**What this exercise asks**
**A)** According to the match report, which player scored Ireland's try in the win at Murrayfield?
**B)** Write the next few sentences of the match report, picking up after its last sentence.

Ireland will head to the Millennium Stadium to face Wales next weekend with their hopes of a Grand Slam alive and well. Declan Kidney's men defeated a dogged Scotland side 22-15 at Murrayfield thanks to a try from replacement No.8 Jamie Heaslip and 17 points from the boot of fly-half Ronan O'Gara.

A stunning effort at the start of the second-half allowed Ireland to claw back a half-time deficit for the first time in nine years, clinching the penultimate victory in what they will now hope to be a triumphant clean sweep.

Ireland coach Kidney made his first changes of the Championship following his side's scrappy win over England, restoring Denis Leamy and Rory Best to the pack and experienced campaigners Peter Stringer and Gordon D'Arcy to the back-line. Frank Hadden also made significant changes to his Scotland side, calling Chris Paterson in at fullback and giant lock Jim Hamilton back into the second-row after injury.

Scotland's wide men immediately made an impression on the game, with Simon Danielli breaking clear after some strong play from skipper and scrum-half Mike Blair. Danielli, who bagged a brace against Italy two weeks ago, was hauled into touch short of the line but Ireland had been fired an early warning from one of Scotland's form players.

Paterson showed his worth to Scotland after only five minutes, stroking over a penalty to confirm their early ascendancy.

Ireland's abrasive back-row slowly grew into the game, hassling Scotland when they were in possession and drawing a penalty in the Scottish 22, which Ronan O'Gara confidently slotted. Parity on the scoreboard was short-lived for Ireland however; as the metronomic Paterson scored another penalty after Denis Leamy refused to release a tackled player.

**Data block**
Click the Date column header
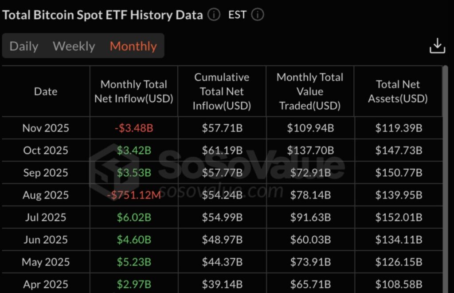454x293 pixels. tap(46, 91)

**Responses for each task**
**A)** Replacement No.8 Jamie Heaslip.

**B)**
The early exchanges of the game were dominated by the respective back-rows, and following a huge effort from the Scottish scrum it was Simon Taylor and Alasdair Strokosch who produced the next scoring opportunity. Carrying with pace and purpose the duo punched a hole in the Irish defence before Ireland skipper Brian O'Driscoll was pinged for kicking the ball out of a ruck. Paterson once again made no mistake with his kick.

Ireland secured field position after Scotland were penalised at a scrum on their own 22, and following some verbals from former skipper Jason White referee Jonathan Kaplan marched Scotland back 10 metres. Ireland soon had further advantage after the Scottish defence strayed offside at a ruck, O'Gara drawing them back to within a score from in front of the posts.

Scotland's attacking endeavour continued however, with Paterson making a sniping break after strong work from Max Evans and Graeme Morrison in midfield. When the ball was lost it fell to Ireland fullback Rob Kearney, outstanding so far this tournament, to clear his lines.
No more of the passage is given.